Another inspection mission underway Thanks

Another inspection mission underway
Thanks to John, Teresa, and Steve for their kind welcome at St. Mark’s in Vienna (VA) Sunday morning and the breakfast afterward. It was worth the trip to hear Mrs. Schultz sing.
As you might expect from some of John’s posts about music performance, his tempos are indeed up-tempo: not that there’s anything wrong with that. John just prays faster than I do. It did work well for the chant-style Gloria which the parish choir sang from the RitualSong book, and if the result is good, you can call it “sprightly”. Sometimes when I hear a church musician moving that fast, it sounds like a hurry, and I wonder “who stuck her with a cattleprod?”
Since one of the songs sung at Mass was Here I Am, Lord, this might be a good time to post Fr. James Buffer’s amusing translation.

Deus maris et caeli
plorantes meos audivi
Habitans in tenebris
salvabitur
Stellas noctis qui feci
tenebras inlustrabo
Quis portabit meam lucem?
Iis mittam quem?
Ecce ego; sumne ille?
Te vocantem nocte audivi
Ibo, Domine, te ducente,
Gentem tuam corde tenebo.

(This is from memory, so pardon any errors.)
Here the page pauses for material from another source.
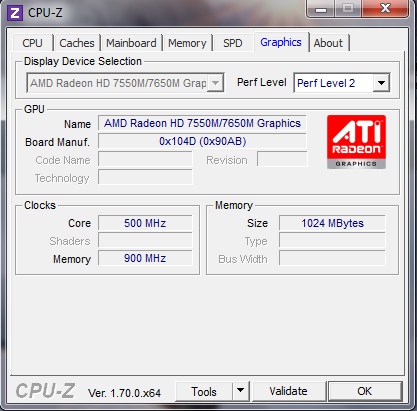Click the Validate button
417x411 pixels.
point(289,391)
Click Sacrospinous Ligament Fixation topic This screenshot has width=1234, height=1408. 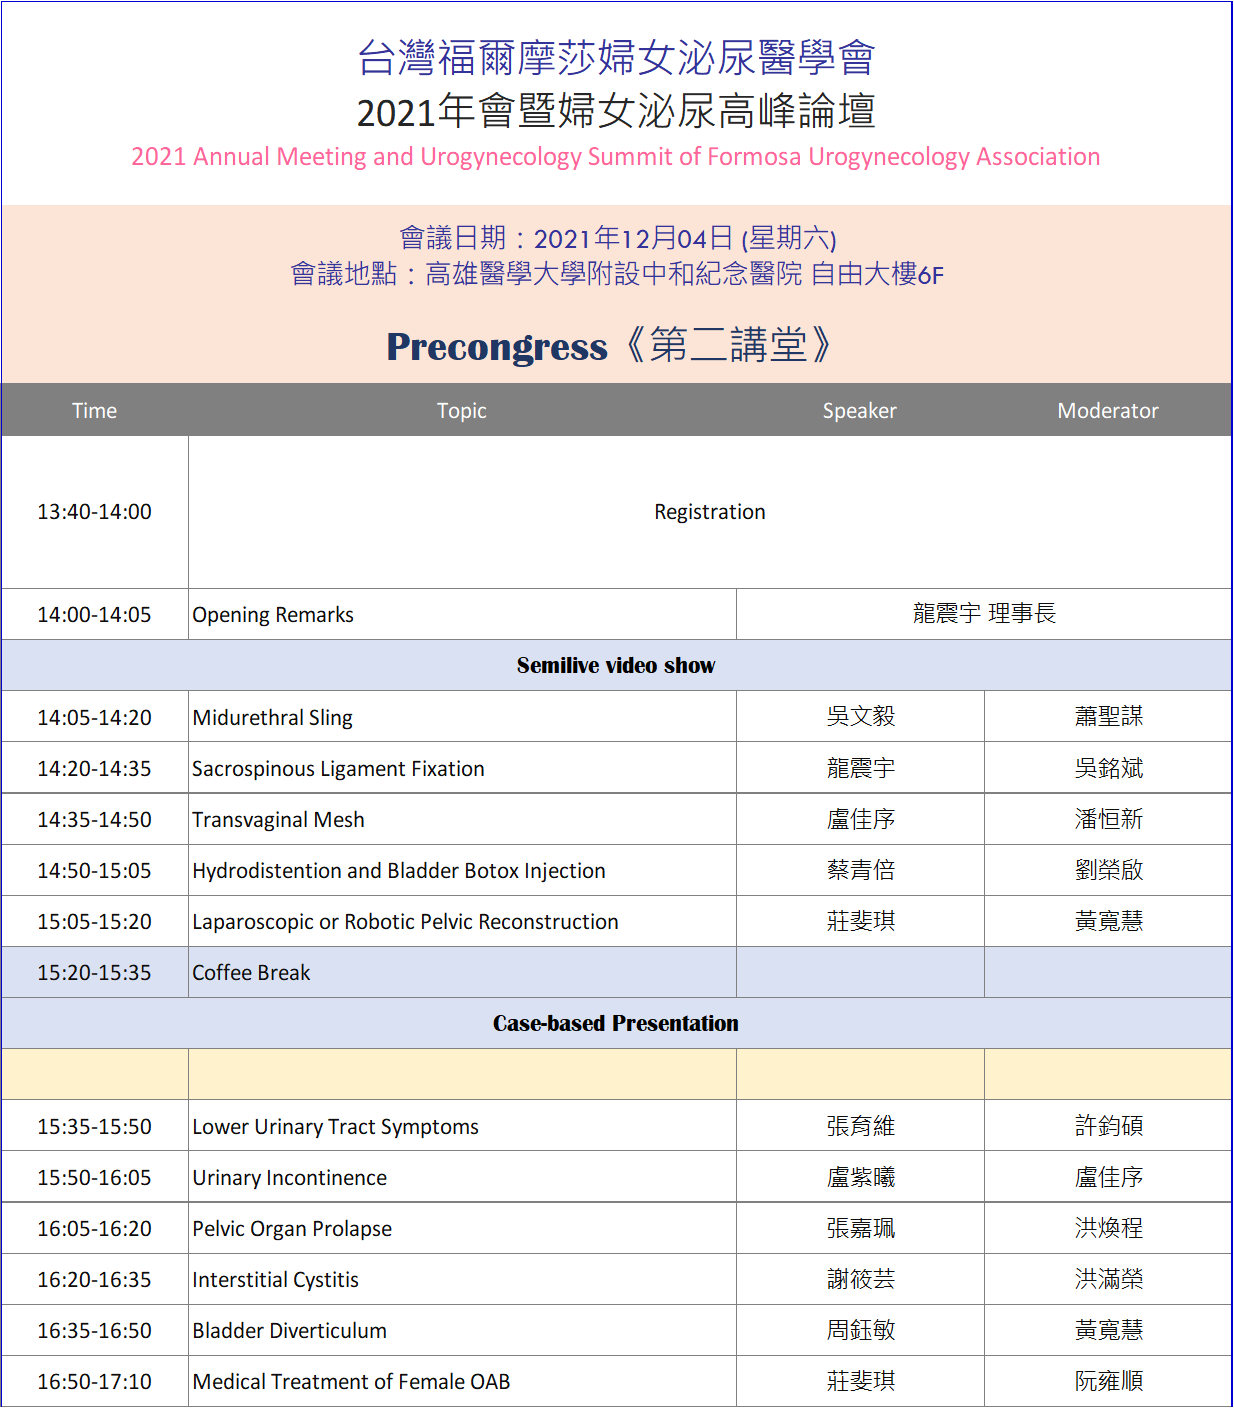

Come on baby tell me what’s the word

Word up from the WashTimes:

The Holy See will soon publish a new glossary of 90 words related to sexual and family issues, according to Cardinal Alfonso Lopez Trujillo, director of the Pontifical Council for the Family.
The “Lexicon of the Family and Life” will also clarify the Catholic Church’s teachings on birth control, sex education, assisted procreation and homosexuality. The work intends to clarify “neologisms, ambiguous terms and difficult concepts in frequent use.”
Those terms include “voluntary interruption of pregnancy,” “reproductive health,” “matrimonial indissolubility,” “sexual education” and “conjugal love.” When bandied about in a global forum, they can cause “grave moral confusion,” the lexicon states.
The work has a waiting audience.
“It’s long overdue, but it’s a welcome initiative to clarify the political hijacking of the language,” said William Donohue, president of the New York-based Catholic League for Religious and Civil Rights.

Sounds promising. The first step is calling things by their right names, eh?

Yew cain’t always get what yew waunt

Especially when you want an exorcism performed on you. This lady is protesting that Bp. Daniel Hart, of Norwich, wouldn’t agree to have her exorcised when it was just so obvious that she needed it.
I’m surprised she’s not suing: isn’t everybody? It’s another case of abuse that the bishops allowed to continue. Oh, man, the argument writes itself.
In the end, she got her demons expelled at a Protestant seminary. What shall we conclude?
Shall we say, then, that Protestants lacking apostolic authority can’t expel real demons, and therefore she didn’t have any? Given her continued antics, I have to figure she hasn’t quite been restored to sanity yet.

We believe in at most one God

Amy spotted this one: Unitarian leader proposes adding “God” to the association’s statement of beliefs. This may be a radical move for the heart of liberal non-creedal religion in America.
I wonder if many of us American Catholics realize this, but some religious bodies are non-creedal: they not only have different beliefs from those the Catholic Church proclaims, but don’t have any creed to which members must subscribe. Surprisingly, the various Baptist denominations are the foremost example of this, for they make the freedom of believers in Christ a principle, and traditionally impose no statement of faith other than what is contained in the words of Scripture.
A story is told about President Harry Truman, a Baptist; some prominent Baptist proposed censuring him after it became known that Mr. Truman sometimes drank liquor, but Truman responded reasonably enough that he and his co-religionists were not required to believe in abstaining.
In practice, this is not working out for some of the Baptist denominations, since they actually do believe in Christ, and when disputes arise, they end up formulating statements of belief, as for example, that of the SBC.